Chapter 3 Developing, Testing and Scaling Workflows
3.1 Creating an Inputs template
There is a tool that is installed along with Cromwell called “womtool”. This tool is what does workflow validation through the Shiny app and fh.wdlR package. However, it has additional features that are not available unless you run it directly.
There is specific documentation from the Broad about womtool that can give you more information about the parameters and features of this small tool.
The most useful aspect to womtool is the ability to give it a new workflow you have written and have it give you a template input.json file for you to customize for use. To use it, log into Rhino and do the following:
module load cromwell/84
java -jar $EBROOTCROMWELL/womtool.jar inputs myNewWorkflow.wdl > input_template.json
Now your template input information will be saved in the file input_template.json
.
3.2 Approaches to Testing and Development
3.2.1 Start from a template
Preferably one that executes cleanly - even if it’s Hello World.
3.2.2 Chose Software Modules
Test interactively with software modules on the cluster to see what inputs are required, what parameters you want to specify, what outputs get created.
3.2.3 Add Tasks
Define tasks, using modules, test data (truncated files, scatters of 1), run and test.
3.2.4 Scale Up Inputs
Start to run workflow on full size data (scatters of 1), then start to scatter over several files, then scatter over entire datasets.
3.2.5 Prep for Other Platforms and Sharing
Shift to docker containers instead of modules, ensure that all inputs are specified as files not directories!!, start to optimize compute resources required for tasks (how much memory does it really need, or is it going to need many CPU’s). - start small - start with truncated/downsampled data in the same formats but smaller! - add tasks one at a time and leverage call caching to test single additions quickly - start testing scatters with a scatter of one!
3.2.6 Testing Input Availability
Validating a workflow only checks the formatting of the files but does not attempt to stage the inputs. To do that you might consider tricking Cromwell into localizing all external inputs first by creating a dummy task that runs first before any of your steps in your workflow.
The inputs to this task need to be all externally obtained file inputs to any task in your workflow (not inputs to tasks that come from other WDL tasks!).

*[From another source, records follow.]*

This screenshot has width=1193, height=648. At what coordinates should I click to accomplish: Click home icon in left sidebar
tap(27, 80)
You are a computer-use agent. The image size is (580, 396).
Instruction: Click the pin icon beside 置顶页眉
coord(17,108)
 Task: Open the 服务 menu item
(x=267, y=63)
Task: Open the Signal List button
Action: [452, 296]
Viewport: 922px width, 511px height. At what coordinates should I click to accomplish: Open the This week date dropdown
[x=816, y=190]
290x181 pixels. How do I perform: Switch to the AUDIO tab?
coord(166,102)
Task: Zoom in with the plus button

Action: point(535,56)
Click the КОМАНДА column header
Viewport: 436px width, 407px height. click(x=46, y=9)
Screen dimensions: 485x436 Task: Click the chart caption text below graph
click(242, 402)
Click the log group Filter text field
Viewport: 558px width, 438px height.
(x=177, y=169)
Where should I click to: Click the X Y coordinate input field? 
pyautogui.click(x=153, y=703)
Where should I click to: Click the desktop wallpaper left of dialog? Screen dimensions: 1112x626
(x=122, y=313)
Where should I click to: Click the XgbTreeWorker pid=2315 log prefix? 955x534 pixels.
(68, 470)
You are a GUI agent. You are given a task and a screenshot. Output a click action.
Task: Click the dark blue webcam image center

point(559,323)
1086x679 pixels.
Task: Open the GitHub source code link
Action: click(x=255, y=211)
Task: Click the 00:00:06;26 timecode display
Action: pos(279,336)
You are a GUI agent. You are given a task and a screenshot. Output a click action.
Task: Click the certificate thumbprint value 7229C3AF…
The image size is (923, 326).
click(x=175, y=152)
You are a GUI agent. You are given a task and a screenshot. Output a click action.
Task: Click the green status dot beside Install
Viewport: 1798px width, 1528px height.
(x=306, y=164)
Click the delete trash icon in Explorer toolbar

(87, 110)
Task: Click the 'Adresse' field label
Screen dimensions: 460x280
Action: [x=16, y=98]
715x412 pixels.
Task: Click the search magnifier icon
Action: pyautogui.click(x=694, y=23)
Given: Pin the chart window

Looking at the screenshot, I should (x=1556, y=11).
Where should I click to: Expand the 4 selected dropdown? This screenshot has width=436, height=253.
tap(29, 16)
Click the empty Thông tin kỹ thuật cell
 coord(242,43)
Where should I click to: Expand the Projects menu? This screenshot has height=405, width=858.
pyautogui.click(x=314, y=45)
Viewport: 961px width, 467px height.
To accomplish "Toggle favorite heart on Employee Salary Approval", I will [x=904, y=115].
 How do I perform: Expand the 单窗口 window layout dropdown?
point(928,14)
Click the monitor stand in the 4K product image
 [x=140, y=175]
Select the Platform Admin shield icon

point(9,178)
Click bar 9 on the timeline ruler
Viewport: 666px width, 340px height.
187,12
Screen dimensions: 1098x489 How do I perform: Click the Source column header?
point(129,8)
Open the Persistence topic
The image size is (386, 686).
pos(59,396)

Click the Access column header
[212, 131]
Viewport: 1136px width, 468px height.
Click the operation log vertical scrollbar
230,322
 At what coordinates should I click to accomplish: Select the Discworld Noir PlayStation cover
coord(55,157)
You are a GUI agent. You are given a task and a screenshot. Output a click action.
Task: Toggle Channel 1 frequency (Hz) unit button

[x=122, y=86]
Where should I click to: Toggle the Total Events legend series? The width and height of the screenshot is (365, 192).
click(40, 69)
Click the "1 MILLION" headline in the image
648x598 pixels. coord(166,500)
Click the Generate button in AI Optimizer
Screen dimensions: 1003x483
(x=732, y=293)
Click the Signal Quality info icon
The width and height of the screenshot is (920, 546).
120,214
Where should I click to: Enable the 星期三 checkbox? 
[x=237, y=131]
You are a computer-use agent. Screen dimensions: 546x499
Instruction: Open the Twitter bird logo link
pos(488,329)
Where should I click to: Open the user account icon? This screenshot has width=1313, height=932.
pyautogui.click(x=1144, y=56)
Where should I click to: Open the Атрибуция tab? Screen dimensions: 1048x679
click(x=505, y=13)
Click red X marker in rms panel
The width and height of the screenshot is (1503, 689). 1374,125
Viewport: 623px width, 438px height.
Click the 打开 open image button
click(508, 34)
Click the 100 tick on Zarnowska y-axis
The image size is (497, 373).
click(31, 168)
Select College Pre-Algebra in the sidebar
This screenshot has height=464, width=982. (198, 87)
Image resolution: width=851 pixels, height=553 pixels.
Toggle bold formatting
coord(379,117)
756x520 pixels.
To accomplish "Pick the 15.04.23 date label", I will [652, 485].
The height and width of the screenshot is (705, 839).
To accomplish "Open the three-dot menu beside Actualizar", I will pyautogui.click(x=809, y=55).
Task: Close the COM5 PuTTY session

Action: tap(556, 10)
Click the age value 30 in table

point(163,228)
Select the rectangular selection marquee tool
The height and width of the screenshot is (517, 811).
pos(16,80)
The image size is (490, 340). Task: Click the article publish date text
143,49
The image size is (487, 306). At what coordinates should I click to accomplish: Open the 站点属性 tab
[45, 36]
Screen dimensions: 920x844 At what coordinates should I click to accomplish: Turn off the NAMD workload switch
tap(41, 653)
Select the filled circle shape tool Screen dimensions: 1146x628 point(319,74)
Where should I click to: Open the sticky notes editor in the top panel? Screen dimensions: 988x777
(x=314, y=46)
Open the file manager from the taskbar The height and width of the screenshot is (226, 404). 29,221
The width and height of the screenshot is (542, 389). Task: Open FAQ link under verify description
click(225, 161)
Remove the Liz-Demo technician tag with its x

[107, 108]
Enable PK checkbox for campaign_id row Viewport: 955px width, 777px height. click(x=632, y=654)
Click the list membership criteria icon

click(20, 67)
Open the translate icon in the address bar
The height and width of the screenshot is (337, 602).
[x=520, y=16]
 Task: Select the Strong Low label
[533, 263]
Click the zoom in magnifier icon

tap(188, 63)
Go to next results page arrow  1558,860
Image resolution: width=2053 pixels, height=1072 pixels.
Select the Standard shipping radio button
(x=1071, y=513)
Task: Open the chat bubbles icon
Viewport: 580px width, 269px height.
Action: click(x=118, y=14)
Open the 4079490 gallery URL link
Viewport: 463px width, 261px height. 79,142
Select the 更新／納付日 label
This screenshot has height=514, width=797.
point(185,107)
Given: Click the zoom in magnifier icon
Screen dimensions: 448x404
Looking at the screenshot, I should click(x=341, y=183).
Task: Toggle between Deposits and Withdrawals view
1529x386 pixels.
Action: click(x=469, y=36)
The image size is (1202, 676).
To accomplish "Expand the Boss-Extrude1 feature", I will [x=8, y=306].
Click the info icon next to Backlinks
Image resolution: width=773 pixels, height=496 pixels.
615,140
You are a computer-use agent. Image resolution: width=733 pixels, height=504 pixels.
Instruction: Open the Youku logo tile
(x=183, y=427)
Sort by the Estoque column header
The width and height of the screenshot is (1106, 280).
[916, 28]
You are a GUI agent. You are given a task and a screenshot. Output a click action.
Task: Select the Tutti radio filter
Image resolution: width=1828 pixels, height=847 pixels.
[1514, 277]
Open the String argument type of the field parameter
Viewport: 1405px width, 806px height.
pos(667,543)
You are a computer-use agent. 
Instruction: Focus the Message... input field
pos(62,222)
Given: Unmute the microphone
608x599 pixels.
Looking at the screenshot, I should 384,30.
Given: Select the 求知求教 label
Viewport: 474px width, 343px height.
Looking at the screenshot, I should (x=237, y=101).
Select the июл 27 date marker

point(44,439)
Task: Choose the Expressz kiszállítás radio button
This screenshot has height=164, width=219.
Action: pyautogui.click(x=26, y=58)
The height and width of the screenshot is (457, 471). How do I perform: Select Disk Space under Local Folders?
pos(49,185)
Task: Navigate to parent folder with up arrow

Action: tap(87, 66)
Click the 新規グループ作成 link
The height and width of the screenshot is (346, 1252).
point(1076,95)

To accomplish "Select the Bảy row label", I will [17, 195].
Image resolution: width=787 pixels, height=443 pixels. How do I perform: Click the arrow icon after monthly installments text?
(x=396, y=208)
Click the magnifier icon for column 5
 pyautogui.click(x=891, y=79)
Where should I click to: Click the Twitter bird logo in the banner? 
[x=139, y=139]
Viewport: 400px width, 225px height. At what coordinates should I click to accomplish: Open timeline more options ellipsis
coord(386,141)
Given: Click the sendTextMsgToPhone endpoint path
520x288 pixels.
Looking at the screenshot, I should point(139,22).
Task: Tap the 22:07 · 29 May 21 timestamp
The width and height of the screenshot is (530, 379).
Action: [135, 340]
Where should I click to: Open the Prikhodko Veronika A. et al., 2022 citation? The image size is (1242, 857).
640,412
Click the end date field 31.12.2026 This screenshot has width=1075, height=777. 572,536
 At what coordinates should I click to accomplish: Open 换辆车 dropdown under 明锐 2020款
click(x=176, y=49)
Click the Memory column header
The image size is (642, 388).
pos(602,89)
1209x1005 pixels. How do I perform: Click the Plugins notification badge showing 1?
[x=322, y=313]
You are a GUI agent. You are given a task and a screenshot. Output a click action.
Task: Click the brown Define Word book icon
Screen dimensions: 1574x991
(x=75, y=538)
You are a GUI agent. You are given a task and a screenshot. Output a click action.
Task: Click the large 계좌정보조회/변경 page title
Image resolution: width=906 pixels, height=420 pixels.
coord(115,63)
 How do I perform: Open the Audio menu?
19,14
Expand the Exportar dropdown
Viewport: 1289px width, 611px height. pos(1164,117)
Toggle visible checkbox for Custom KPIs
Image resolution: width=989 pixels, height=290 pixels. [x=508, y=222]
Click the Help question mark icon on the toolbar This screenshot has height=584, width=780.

Then, upon running this workflow, Cromwell will try to localize all the inputs for this first task, before running any future tasks.
Then you have two options: - my inputs are small or local: just remove the input localizing task before re-running the workflow - my inputs are large or expensive to localize: specify the inputs to your workflow tasks as the outputs of this input localizing task by adding them as outputs.
3.2.7 Scaling Up, Moving to the Cloud
- Test with a scatter of many small files (not full size!)
- Begin optimizing computing resources for each task
- Dockerize single task environments
- Test locally on small data scatters of 1 to shift from modules to Dockerize
- Catch errors and adjust such as tools that rely on filesystems/directory structures which will break in the cloud
- Learn about the cloud you’ll be using
- what instance types exist and which are the best for you tasks/data
- how do the data need to be stored in an object store?
- how can you get permissions set up to access both the data and the compute resources?